Agricultural Bank of China Ltd. said it will sell as much as 80 billion yuan ($12 billion) of Tier-2 securities over three years, joining the latest wave of fundraising by Chinese lenders.
The bank needs to strengthen its capital buffers, President Zhao Huan told reporters in Beijing on Friday, adding that the lender aims to maintain a stable dividend payout. It currently has no plan to raise equity, Zhao said.
The announcement came after the bank eked out a 0.5 percent increase in second-quarter profit from a year earlier, and a mid-sized Chinese lender, China Citic Bank Corp., announced plans to raise as much as 40 billion yuan by selling convertible bonds.

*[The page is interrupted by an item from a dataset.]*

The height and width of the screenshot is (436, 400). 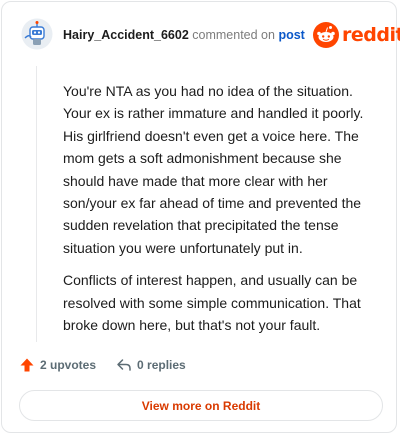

Fundraising also includes a planned $8 billion initial public offering in Hong Kong by Postal Savings Bank of China Co. Besides the convertible bonds, Citic Bank has previously disclosed plans to sell as much as 35 billion yuan of preferred shares, while Industrial Bank Co. may raise up to 26 billion yuan in a private stock placement.
Chinese lenders are grappling with their weakest profit growth in more than a decade and a pileup of bad debt, after flooding the financial system with cheap credit for years to prop up economic growth.

Capital Adequacy
Agricultural Bank’s capital-adequacy ratio fell to 12.81 percent in June from 13.11 percent three months earlier. China’s banking regulator requires systemically important banks to have a minimum ratio of 11.5 percent by the end of 2018, with the ability to add an additional 2.5 percentage point counter-cyclical buffer if needed.
Agricultural Bank was added to a global list of systemically important lenders in 2014, making it subject to more stringent capital requirements.
Citic Bank plans to sell bonds convertible into yuan-denominated shares. The money will fund growth and, after conversion, will replenish the bank’s core Tier-1 capital, the Beijing-based lender said on Thursday, after its core Tier-1 ratio fell to 8.89 percent as of June 30 from 9.12 percent six months earlier.
It will be the first convertible bond sale in the onshore market by a Chinese lender in more than three years.